= WHAT YOU NEED TO DO =
Please copy the data from the line containing "Given: Expand hidden" through the end of the data, substituting "arrow" for "chevron" and changing nothing else. Omit the pictures from your answer.

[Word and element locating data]
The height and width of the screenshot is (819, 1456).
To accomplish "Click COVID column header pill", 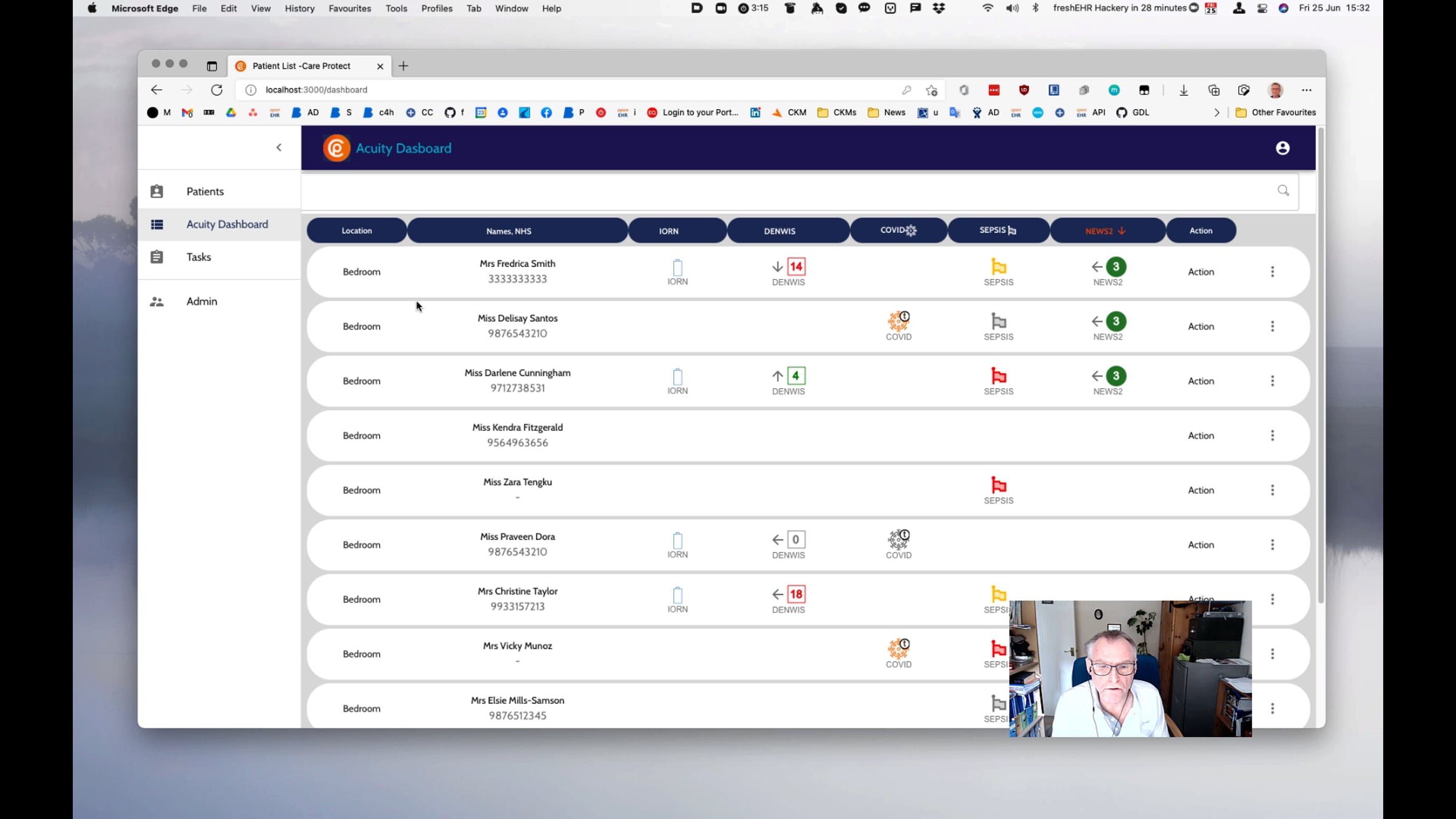I will [x=898, y=231].
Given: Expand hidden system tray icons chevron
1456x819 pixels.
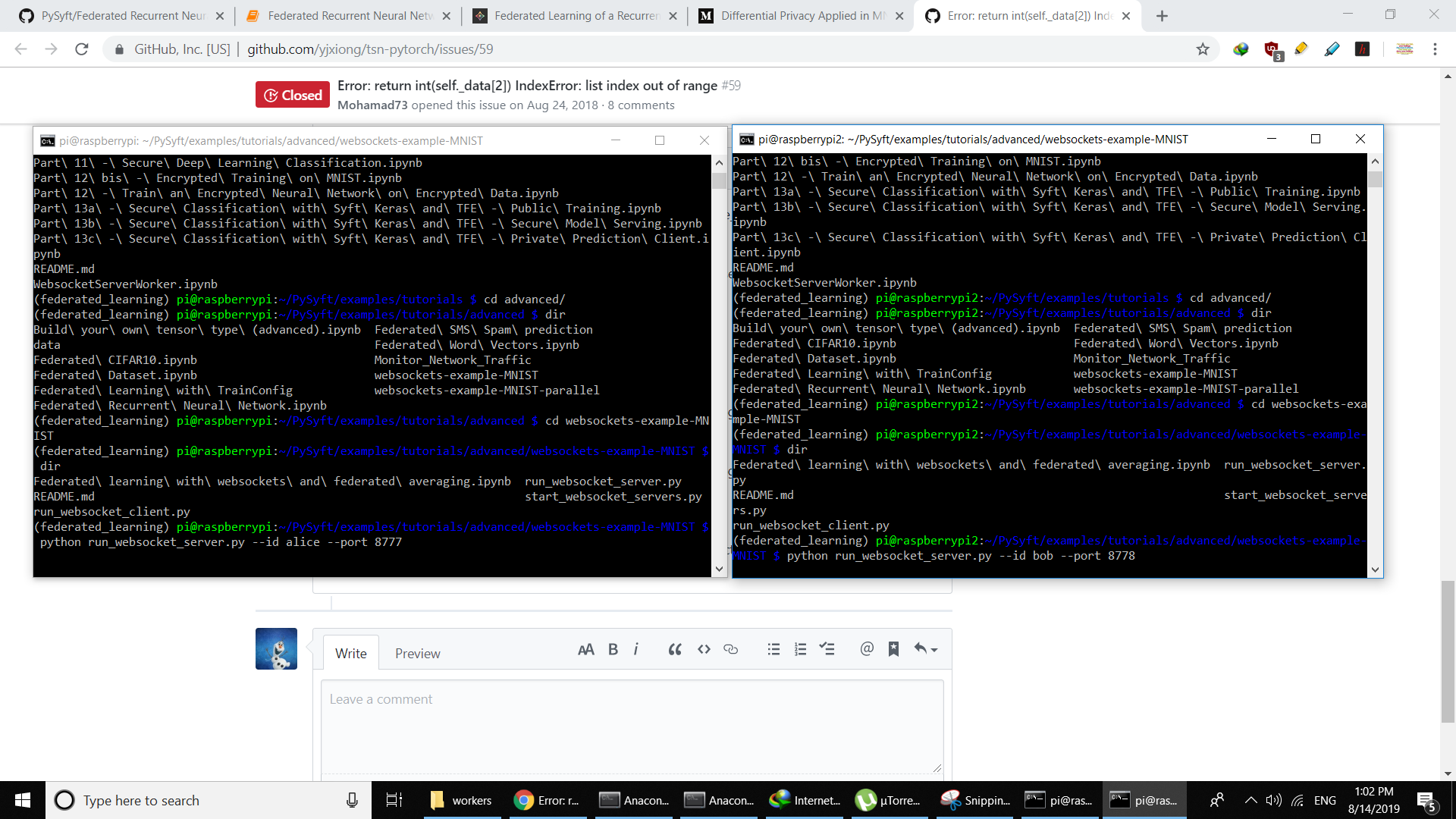Looking at the screenshot, I should pos(1250,800).
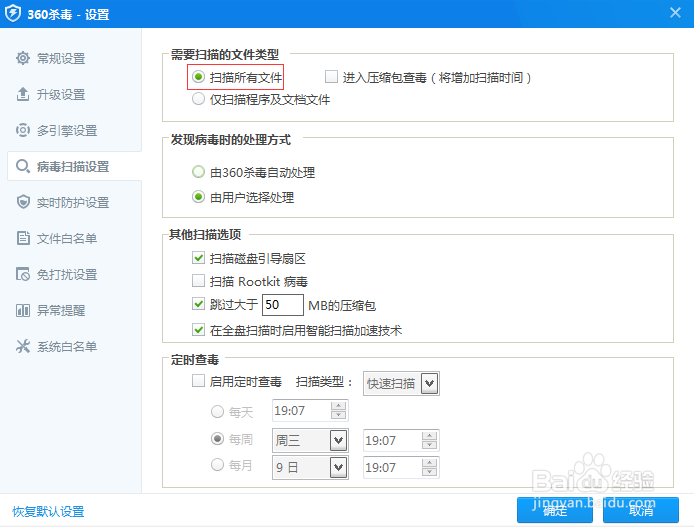Expand the 周三 weekday dropdown
The image size is (694, 527).
coord(337,440)
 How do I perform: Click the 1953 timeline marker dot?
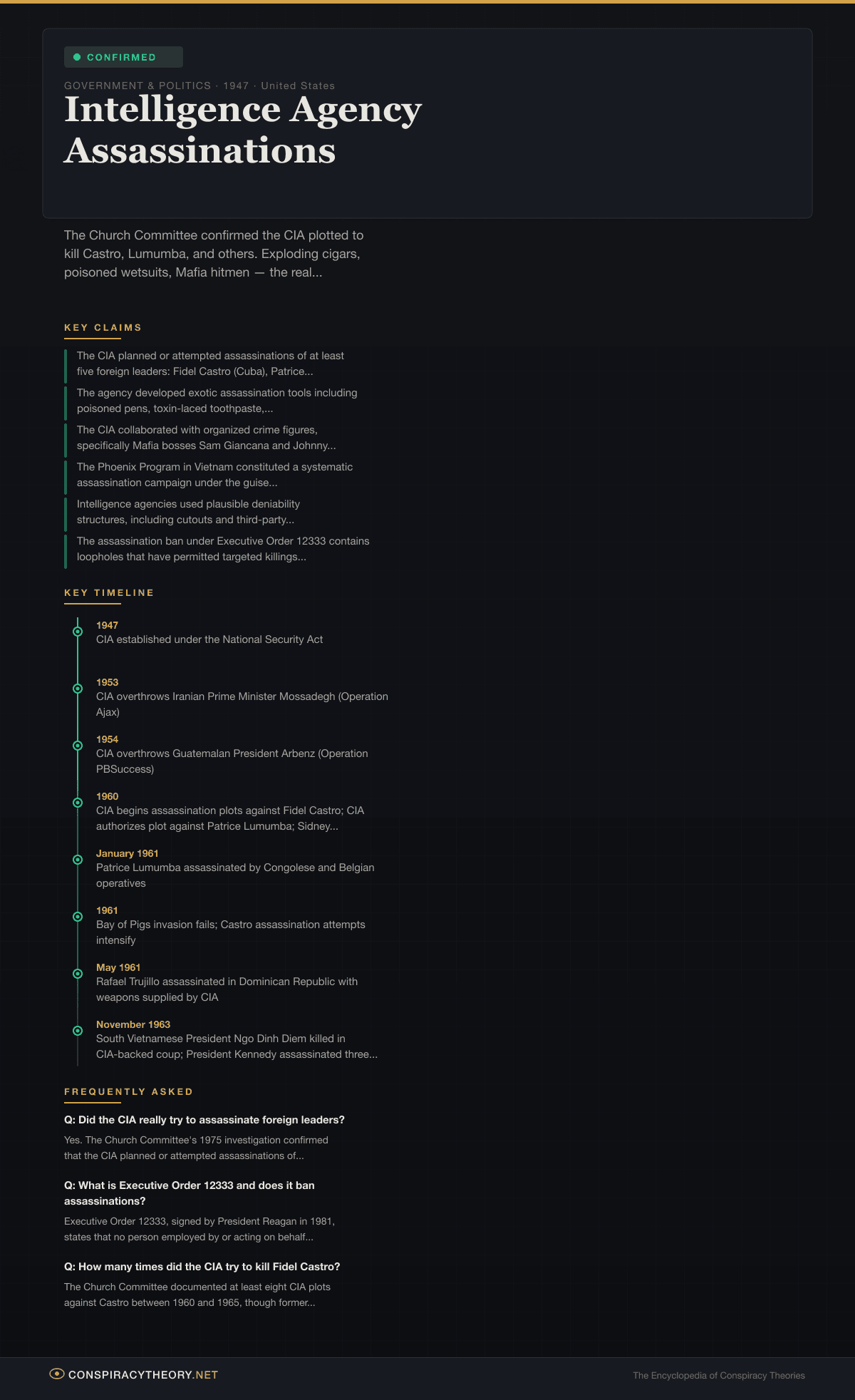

= EXERCISE SOLUTION =
Given: Expand hidden system tray icons arrow
1456x819 pixels.
Looking at the screenshot, I should pos(1250,800).
Expand the 周三 weekday dropdown
The image size is (694, 527).
coord(337,440)
 How do I perform: Click the 1953 timeline marker dot?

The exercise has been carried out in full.